Anonymous Anonymous said...

This information is about as true as it gets. I no longer smoke and stopped immediately upon diagnosis with COPD. I used Atrovent and Flovent inhalers until about 2 years ago when I went on Advair 500/50. I am not better and never will be. Does it help? The nebulizer treatment is what helps and two times daily of Advair after the treatment seems to help.
My disease is progressing and nothling will stop that.

3:20 PM  
Anonymous starion said...

I agree that there are no known CURES for COPD, just a variety of "band aids." It does trouble me that smoking is such a powerful addiction and quitting si so tough (tho I've never smoked so have no personal experience).
So many health woes could be reduced or eliminated if smoking somehow just stopped (ah, if I had a magic wand). Smoking bans in many places, including HI have made it easier for some to quit. Some of the tobacco settlement funds in HI has gone toward tobacco cessation and prevention, tno NONE for COPD treatment or research.
Wish more was done toward figuring out what causes COPD & how to stop the progression (I know quit smoking, reduce exposure to irritants & use LTOT as needed, but what genetically/molecularly can be done to really make a difference).
Exercise has helped & taking Qvar (inhaled steroid) + Spiriva + Prilosec & allergy shots has really reduced my flares (frequency & severity), for which I'm very grateful & have stabilized my lung function, for which I'm also grateful. Now, how to fix those ruptured aveoli. Hmmmm
Starion

4:34 PM  
Anonymous Anonymous said...

Listen!! If I can stop smoking after 43 years, anyone can. I, by no means, am not superman or special in anyway.
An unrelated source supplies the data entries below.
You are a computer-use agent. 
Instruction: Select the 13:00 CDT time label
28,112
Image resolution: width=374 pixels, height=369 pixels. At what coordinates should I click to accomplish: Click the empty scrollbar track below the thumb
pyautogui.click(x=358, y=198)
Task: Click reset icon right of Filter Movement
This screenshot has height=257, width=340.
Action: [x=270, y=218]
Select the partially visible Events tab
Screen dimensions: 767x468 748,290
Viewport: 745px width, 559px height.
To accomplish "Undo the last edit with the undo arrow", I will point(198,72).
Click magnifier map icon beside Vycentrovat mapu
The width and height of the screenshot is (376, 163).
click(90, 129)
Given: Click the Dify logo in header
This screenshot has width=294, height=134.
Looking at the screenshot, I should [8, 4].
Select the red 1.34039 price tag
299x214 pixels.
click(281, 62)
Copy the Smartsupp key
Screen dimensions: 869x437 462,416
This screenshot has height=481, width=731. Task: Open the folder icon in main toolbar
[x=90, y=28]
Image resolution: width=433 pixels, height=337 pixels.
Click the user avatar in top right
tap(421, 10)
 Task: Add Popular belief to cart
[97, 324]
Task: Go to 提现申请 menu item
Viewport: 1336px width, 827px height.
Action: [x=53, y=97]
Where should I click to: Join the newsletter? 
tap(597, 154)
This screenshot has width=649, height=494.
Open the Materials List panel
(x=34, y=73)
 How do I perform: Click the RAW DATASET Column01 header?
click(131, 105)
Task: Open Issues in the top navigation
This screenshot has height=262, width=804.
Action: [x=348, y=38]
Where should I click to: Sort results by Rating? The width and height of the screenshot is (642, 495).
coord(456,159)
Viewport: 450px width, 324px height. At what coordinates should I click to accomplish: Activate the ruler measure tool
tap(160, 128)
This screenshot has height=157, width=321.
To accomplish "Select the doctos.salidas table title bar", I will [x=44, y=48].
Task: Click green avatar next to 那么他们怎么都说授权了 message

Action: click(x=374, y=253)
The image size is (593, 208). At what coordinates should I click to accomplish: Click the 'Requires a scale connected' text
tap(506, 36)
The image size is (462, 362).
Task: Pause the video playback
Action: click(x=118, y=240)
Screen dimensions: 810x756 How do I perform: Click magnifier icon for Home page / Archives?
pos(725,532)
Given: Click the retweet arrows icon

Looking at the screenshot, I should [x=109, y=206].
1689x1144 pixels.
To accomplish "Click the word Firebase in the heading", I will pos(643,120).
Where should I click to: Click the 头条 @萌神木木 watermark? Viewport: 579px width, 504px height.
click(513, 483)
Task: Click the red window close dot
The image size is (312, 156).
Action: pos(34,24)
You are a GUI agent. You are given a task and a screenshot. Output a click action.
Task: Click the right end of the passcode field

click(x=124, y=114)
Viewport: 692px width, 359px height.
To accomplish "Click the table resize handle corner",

I was dx with Pulmonary Fibrosis, COPD and Pulmonary Hypertension 01/07 and told,in no uncertain terms, "stop smoking now" You ask "why now?" I never took smoking seriously before I was told that I'm dying from 3 terminal ailments. That dx changed my entire outlook. I must have had that superman mentality or some other idiotic lack of thought at all. Whatever!! My time on this earth with my family just got shortened by a BUNCH and now I got a wake up call to the real life. I'm sure many are asking; What's the use"? Just one more day with my wife, kids and grandkids. Chantix helped too. I was told about the enhanced chance of quitting and used the "drug" for three months. Cheaper than cigarettes too. It worked for me.

11:36 PM  
Blogger bruce said...

I am 65. Both lungs full of emphysema. 12/06 to 2/08 hospitalized 7 times /exacerbation. next step? 20 steps to kitchen my o2 goes to 72/75 takes a good 3 min to bring up to 90 at 8 liters. albuterol nebulizer and rescue inhaler,singular 10mg, advair 500/50,spriva, flonaise nasel spray,fosamax,lisinopril70mg5mg,guaifenesin 1200mg,and now a maintenance of predisone at 10mg till doctor visit.have had about 7years.but the best help recently was a TTO (TRANS TREACHEL OXYGEN) FAST TRACT. a TREACH CATHETOR FOR ONLY OXYGEN. cleaning sometimes bothers me to do it, but I would rather have the treach. It delivers O2 right into the lungs so you get full benefit of O2.At rest now I am at 5 leiters insted of 8 and maby will go down more.NO nasel cannula (YEA)and I had to have an oxymiser pendant which delivers about twice the setting of O2.

2:54 PM  
Anonymous Anonymous said...

I am a non-smoker, but have a history of exposure to mold and a fine dust in the workplace. I wonder if I do not already have COPD, but beleive I'm on the way. Have not been to a Pulmonologist yet, just an allergist/ENT. I was taking Sudex, but understand they've taken it off. I take the 100/50 Advair, Singulair, Mucinex-D, Zyrtec, and nasal spray. Any suggestions?